Basic Country Loaf:  I like to start my bread in the early morning so I have enough time for resting and rising.  In a large bowl add 700 grams (I like to weigh my bread dough ingredients) of luke warm water and 200 grams of leaven (starter).  Mix to disperse the starter.  Add 1,000 grams flour (80/20 white/wheat if desired).  Mix Thoroughly by hand until you do not see any bits of dry flour.  Let the dough rest 25 to 40 minutes.  Don’t skip the resting period!  After resting period, add 20 grams of salt and 50 grams of warm water to the dough.  Incorporate the salt with your hands.  Fold the dough on top of itself and place dough in a bowl for its first rise.  Cover with a cloth and place in a warm room, 78 degrees  for 3 to 4 hours.  Dough will be rather sticky.  Turn out on a floured work service and start to knead with a dough spatula.  Use as little flour as possible.  Divide the soft dough in half and start to shape by folding dough into the center and creating a smooth surface on top side. Place dough on a floured pizza/bread paddle or in a cast iron pan, folded side down and cover with a cloth.  Let rise for 2 to 3 hours.  Preheat oven to 450 degrees. If using a paddle and pizza stone make sure your stone is also preheated.  Once dough has risen, slash tops with a very sharp knife or dough slicer.  Slide into oven on stone or cover with a lid for the cast iron pan.  Splash oven with water to create steam.  I use a an old cast iron pan with lava rocks preheated and at the time of adding the bread I will quickly pour in 2 cups of water to create steam.  You have to be very careful not to burn yourself when doing this, but it makes the best chewy crusts ever.  Bake  until the color of the crust is deeply carmelized, 20-30 minutes or longer if you want a strong crust.
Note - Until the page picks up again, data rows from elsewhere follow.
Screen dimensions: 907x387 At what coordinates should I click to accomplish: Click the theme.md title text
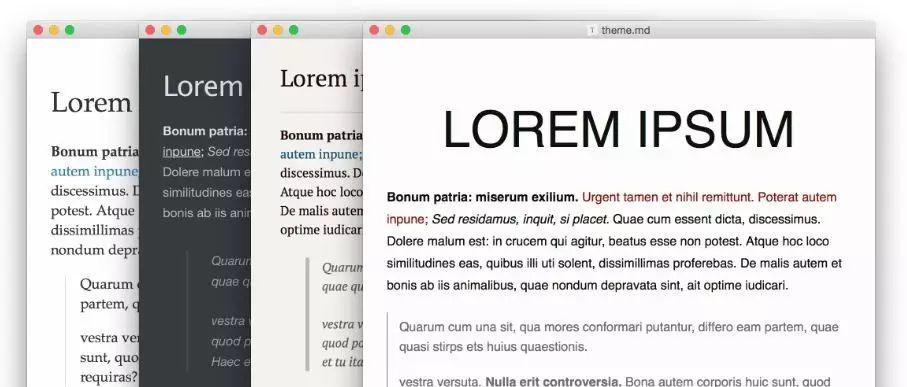click(626, 30)
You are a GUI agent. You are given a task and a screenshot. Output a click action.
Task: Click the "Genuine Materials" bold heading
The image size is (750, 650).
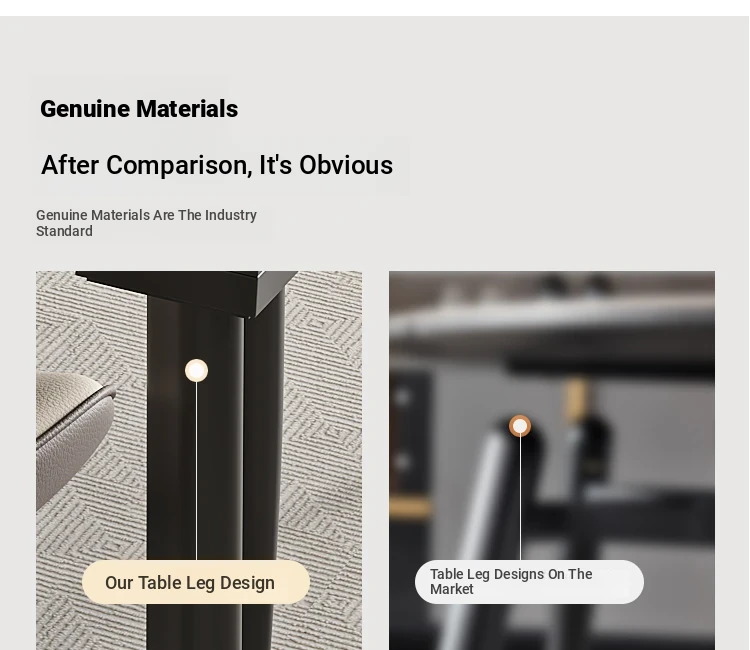click(x=139, y=109)
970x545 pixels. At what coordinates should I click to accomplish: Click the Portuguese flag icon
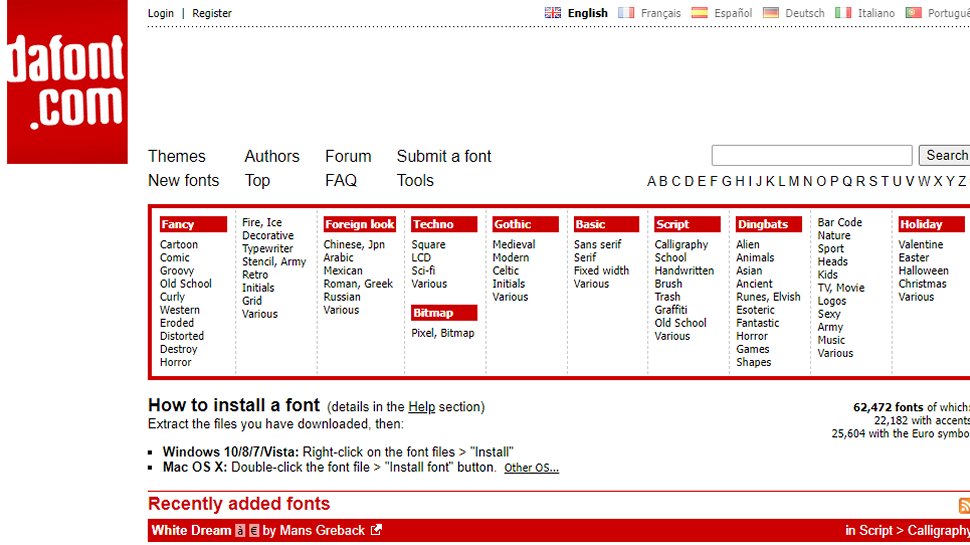pos(913,13)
Nothing beats the smell of fresh bread!

A couple tricks of the trade:  Never use metal to stir, store or rise your dough.  Metal causes a chemical reaction with sourdough.  Don’t use tap water unless it filters out the chlorine.  I feel that when using chlorinated water the sourdough never bubbles as well.  If you feel like you can’t feed your starter for a long while you can dehydrate some of your starter on wax paper sheets, then powder it and store in an airtight container in the freezer for up to a year.  I do this anyway just in case I lose my starter for some reason, I will always have a back up.